Records contained in a dataset
══════════

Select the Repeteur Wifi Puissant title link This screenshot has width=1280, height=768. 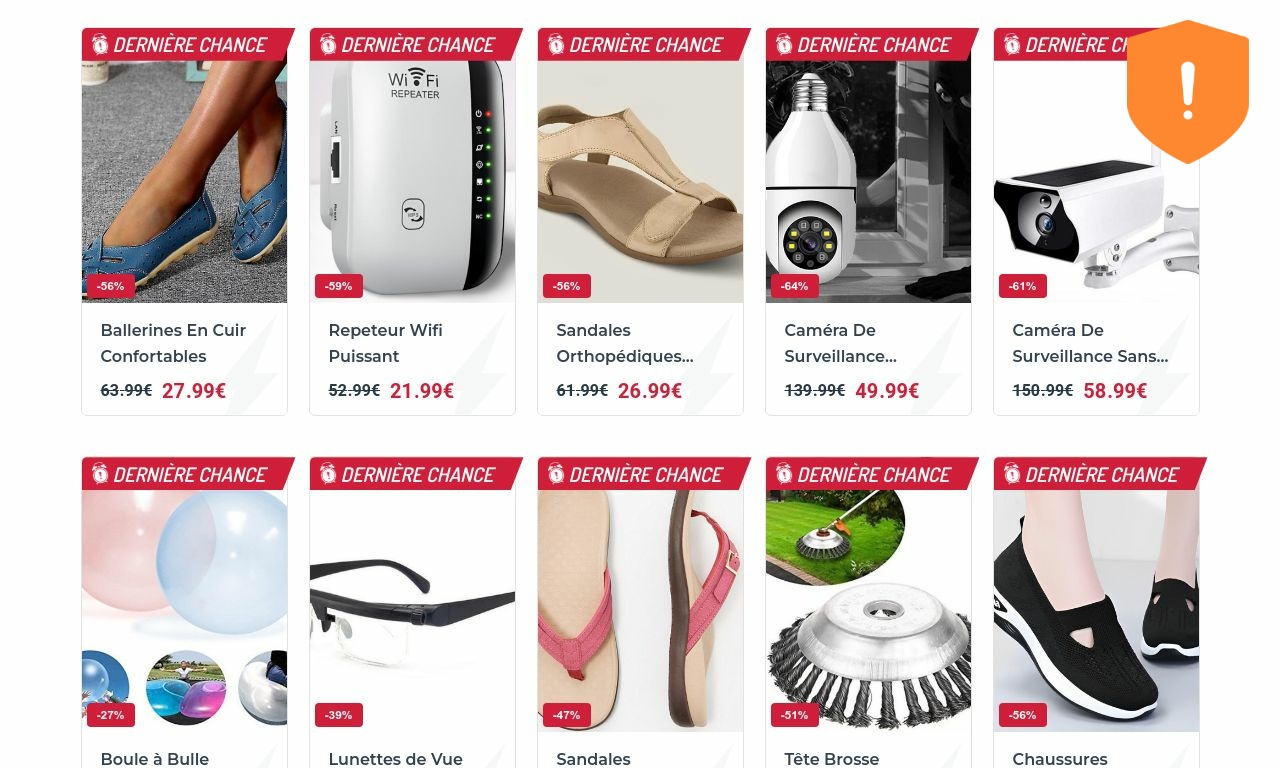[x=385, y=343]
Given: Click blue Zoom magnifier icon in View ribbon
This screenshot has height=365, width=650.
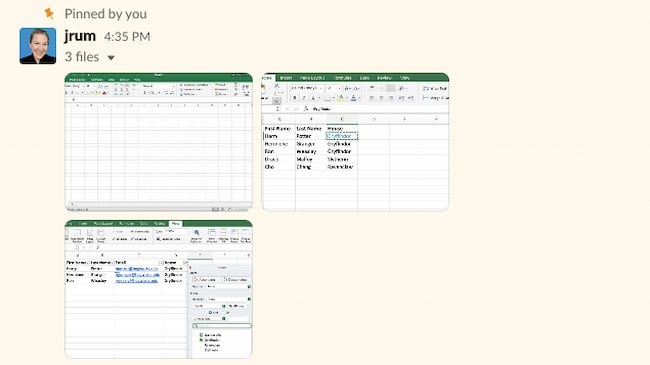Looking at the screenshot, I should click(x=196, y=233).
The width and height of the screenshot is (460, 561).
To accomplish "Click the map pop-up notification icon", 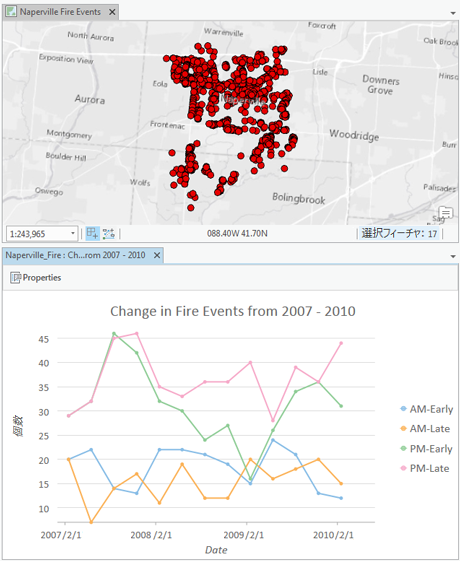I will pyautogui.click(x=446, y=213).
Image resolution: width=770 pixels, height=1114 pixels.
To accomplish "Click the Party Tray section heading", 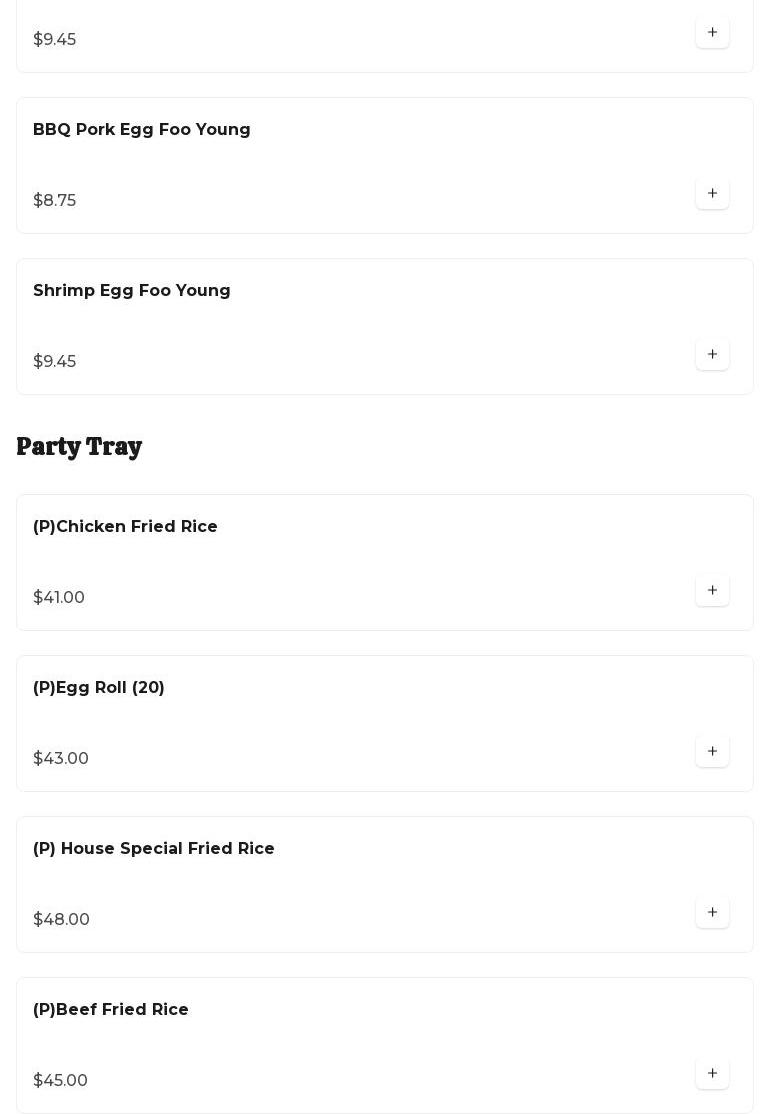I will click(x=79, y=446).
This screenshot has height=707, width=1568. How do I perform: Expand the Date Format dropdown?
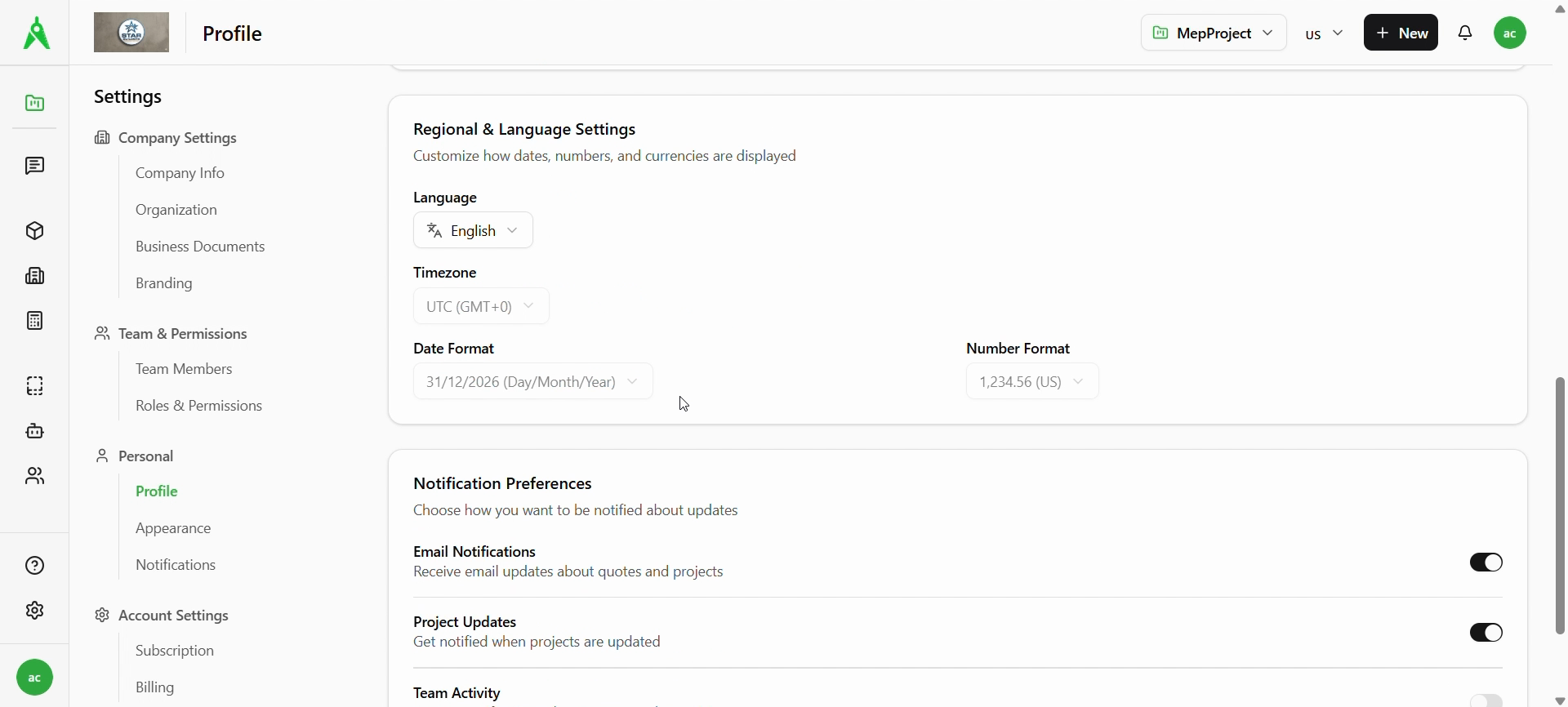(532, 382)
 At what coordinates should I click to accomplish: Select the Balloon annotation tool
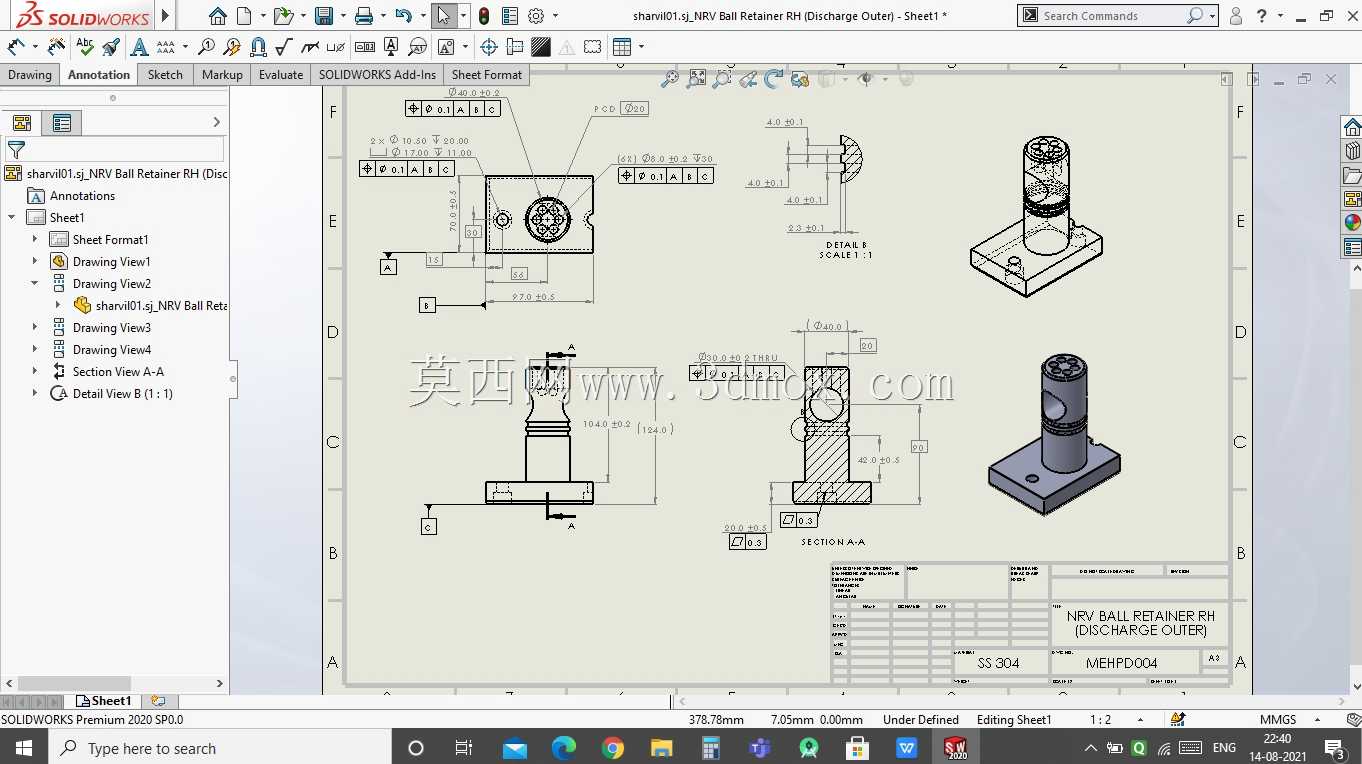[207, 47]
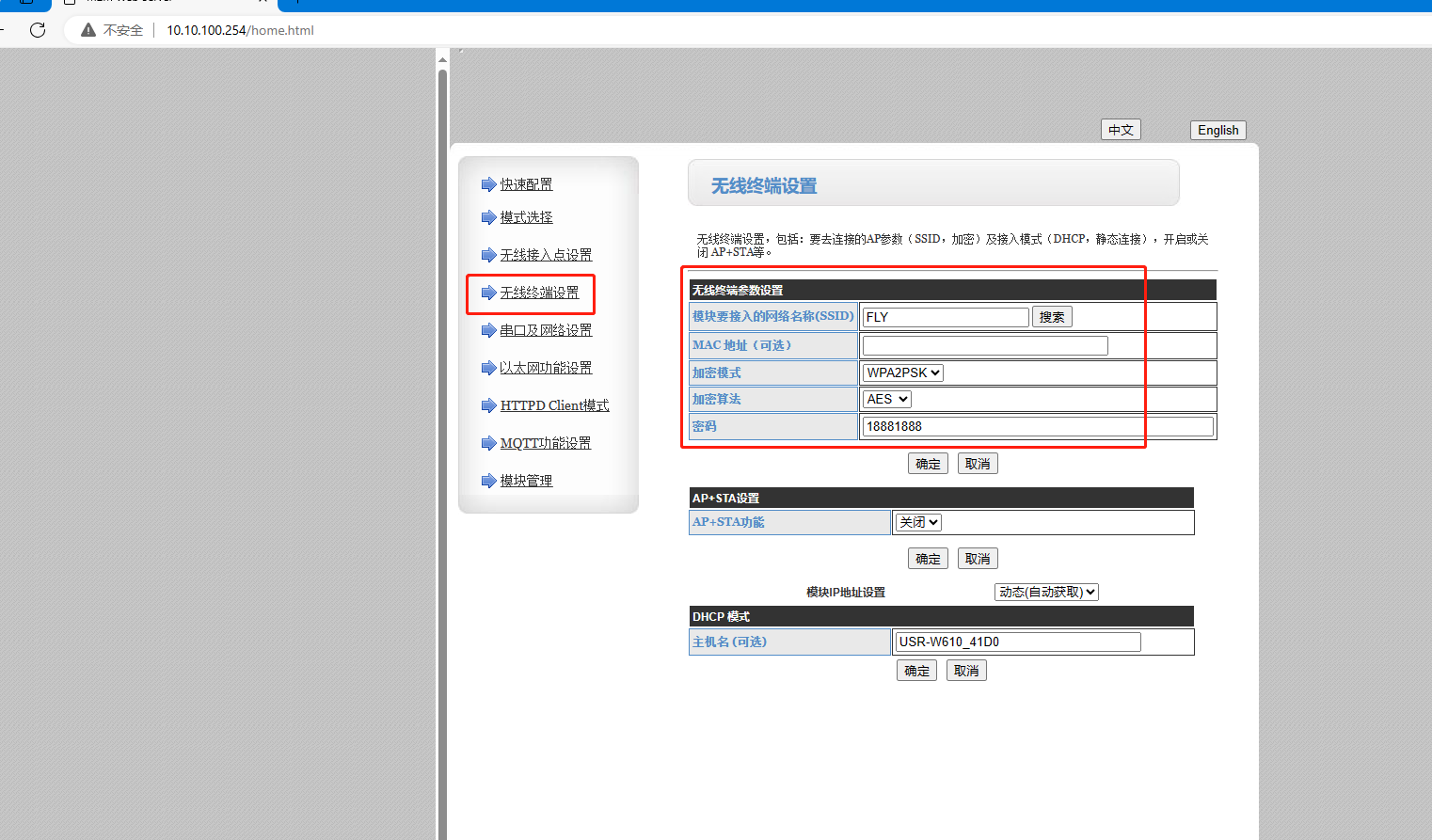Go to MQTT功能设置 page

545,443
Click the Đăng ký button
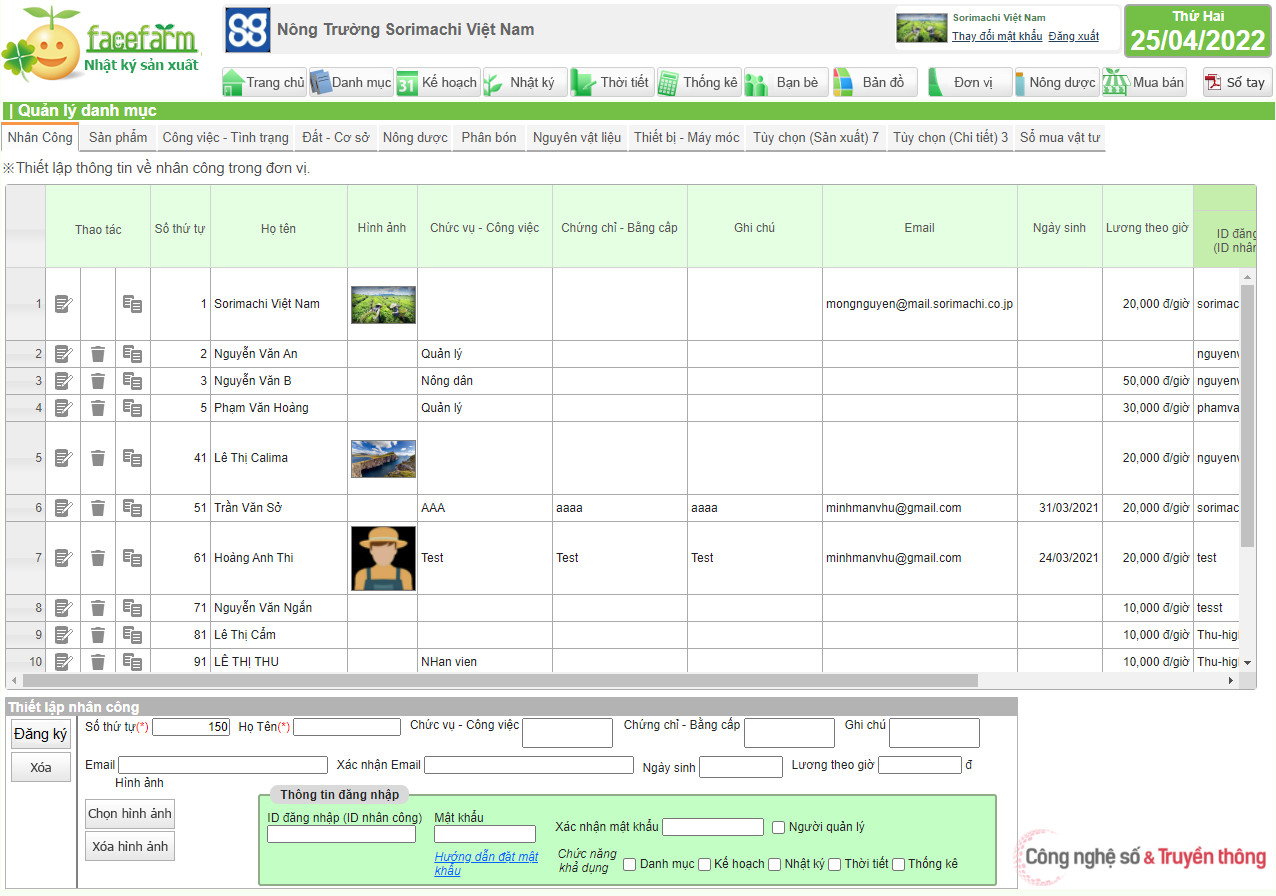This screenshot has height=896, width=1276. point(40,734)
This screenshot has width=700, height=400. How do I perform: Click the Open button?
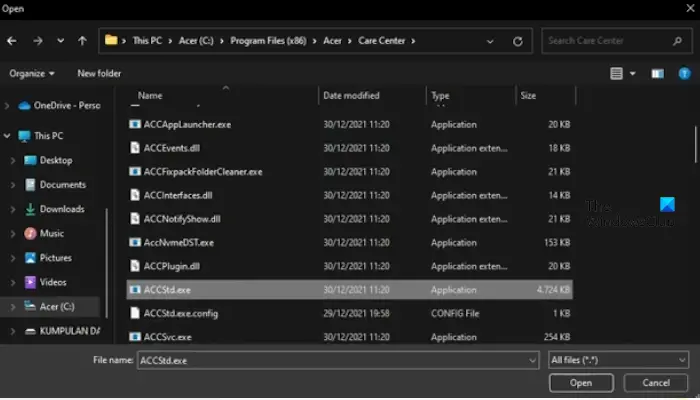[581, 383]
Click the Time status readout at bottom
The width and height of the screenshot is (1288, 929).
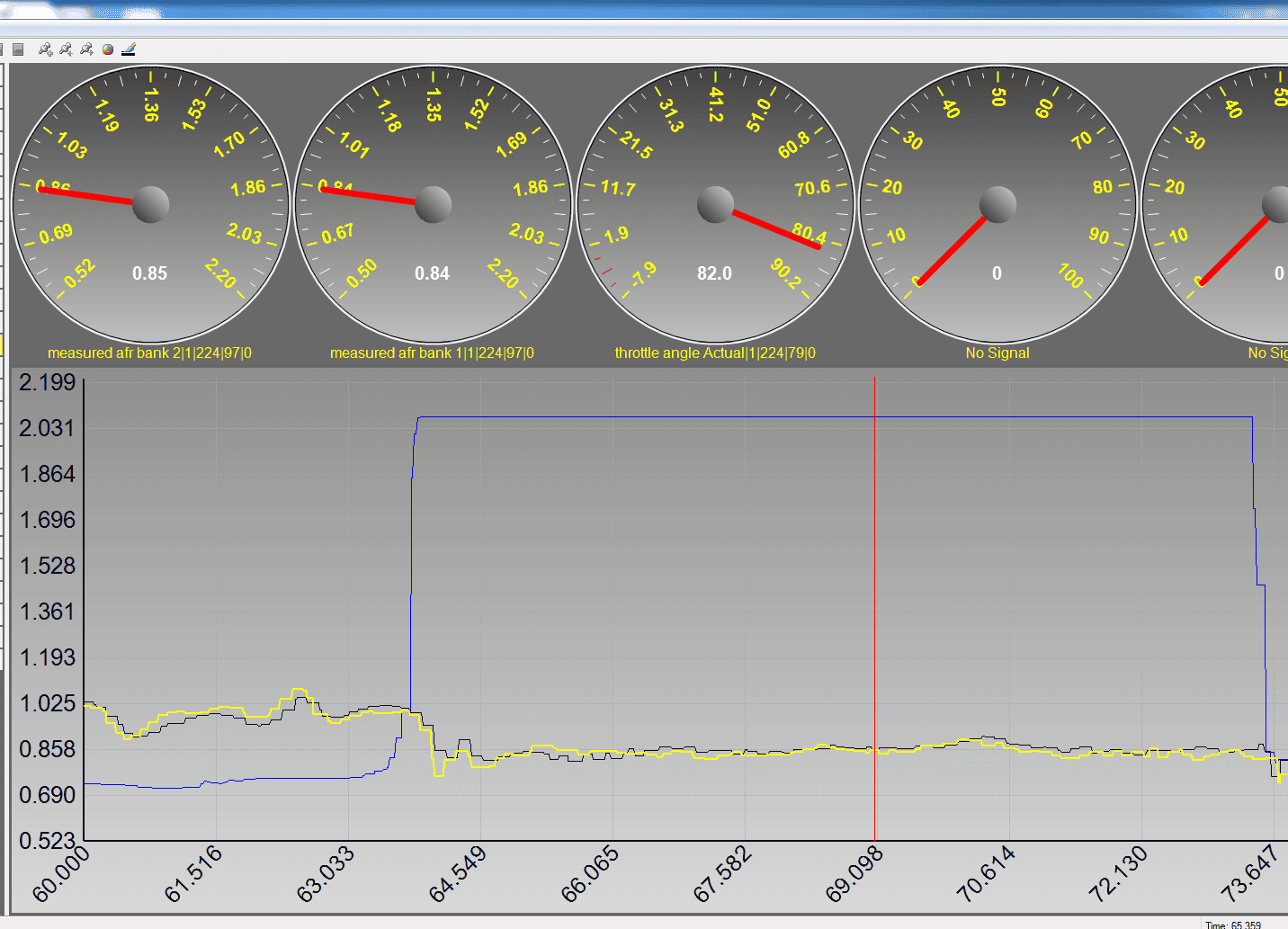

══════════

_Task requirements_: When you reach the line with "Click the Time status readout at bottom" in the entries above, start copying, and go on word for word to the last line; skip any picture.

_Answer area_:
Click the Time status readout at bottom
The width and height of the screenshot is (1288, 929).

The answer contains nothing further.